Towards Drug Repurposing Olsalazine As A Hypomethlating Compound For The Treatment of Breast Cancer

Abstract

Aim and Objective: Breast Cancer is the carcinoma of the breast. It is the second most common cancer in women worldwide. By similarity search and various docking studies, it was found that olsalazine can act as a demethylating agent who helps in reducing tumor growth and invasiveness. Therefore, the objective of our study was pharmacological evaluation of olsalazine for the treatment of breast cancer. Material and Methods: Induction of the study was carried out by the administration of 7,12 Dimethyl Benz(α) Anthracene (DMBA) once at a dose of 45 mg/kg by subcutaneous route in mammary glands of rats in DMBA induced breast cancer model. After 16 weeks of induction, 7 days of treatment was given and blood was collected for determination of biochemical parameters. In the end, animals were sacrificed and tumors were isolated and morphological parameters, immunohistochemistry and histopathology was carried out. In Xenograft Model, 5*105 cells were injected into the mammary glands of mice. After 4 weeks of induction, 7 days of treatment was given and blood was collected for determination of biochemical parameters. In the end, animals were sacrificed and tumors were isolated and morphological parameters, histopathological studies and tumor specific parameters were carried out.
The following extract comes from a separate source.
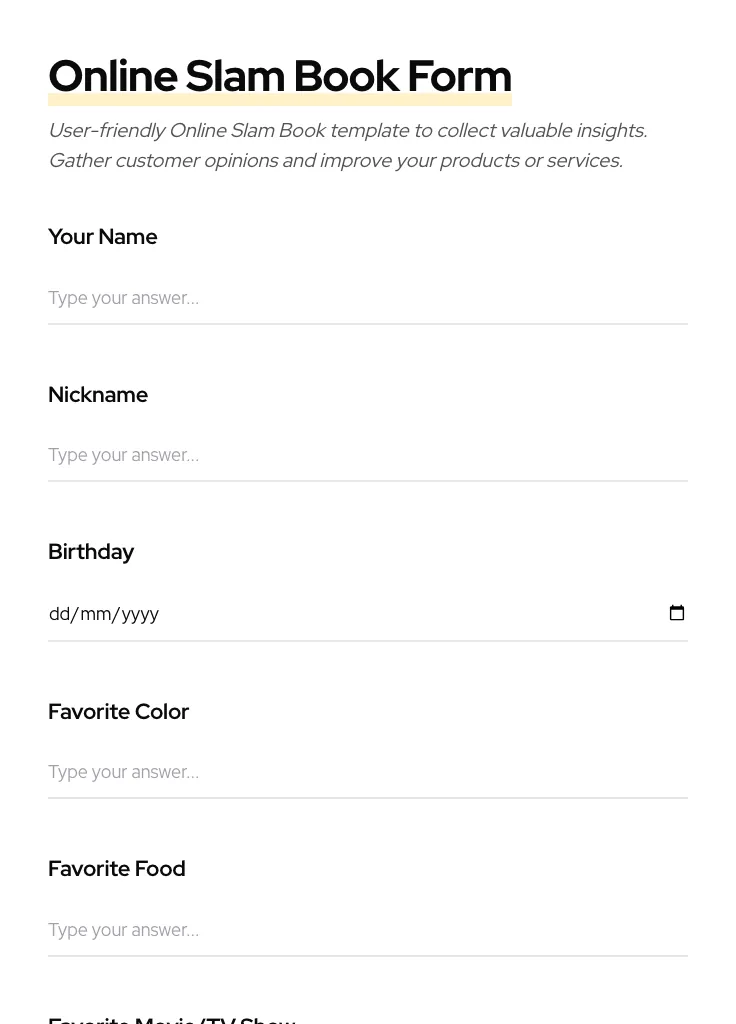
Task: Select the dd day segment of Birthday
Action: pyautogui.click(x=60, y=614)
Results: In morphological evaluation, we have found that there was statistically significant reduction in the tumor volume in animals treated with olsalazine in comparison to diseased animals. In our study, in DMBA induced breast cancer model we have found reduced levels of various biochemical parameters (LDH, CKMB, CRP, TP, SGPT, SGOT, and creatinine) in olsalazine treated groups in comparison to disease control group. In immunohistochemical studies, p53 levels were found to be decreased in the olsalazine treated group in comparison to disease control group. Anticancer effect of olsalazine was seen in various tumour specific parameters. In xenograft model, various biochemical parameters such as LDH,CRP, Total protein,SGPT levels etc. were raised in diseased animals and marked decrease was found in drug treated animals. In histological studies, protective effect of olsalazine was clearly visible in olsalazine treated animals. Conclusion: From the present study, we can conclude that olsalazine has potential in the treatment of breast cancer by virtue of its demethylating activity in both DMBA induced breast cancer model as well as in Xenograft model.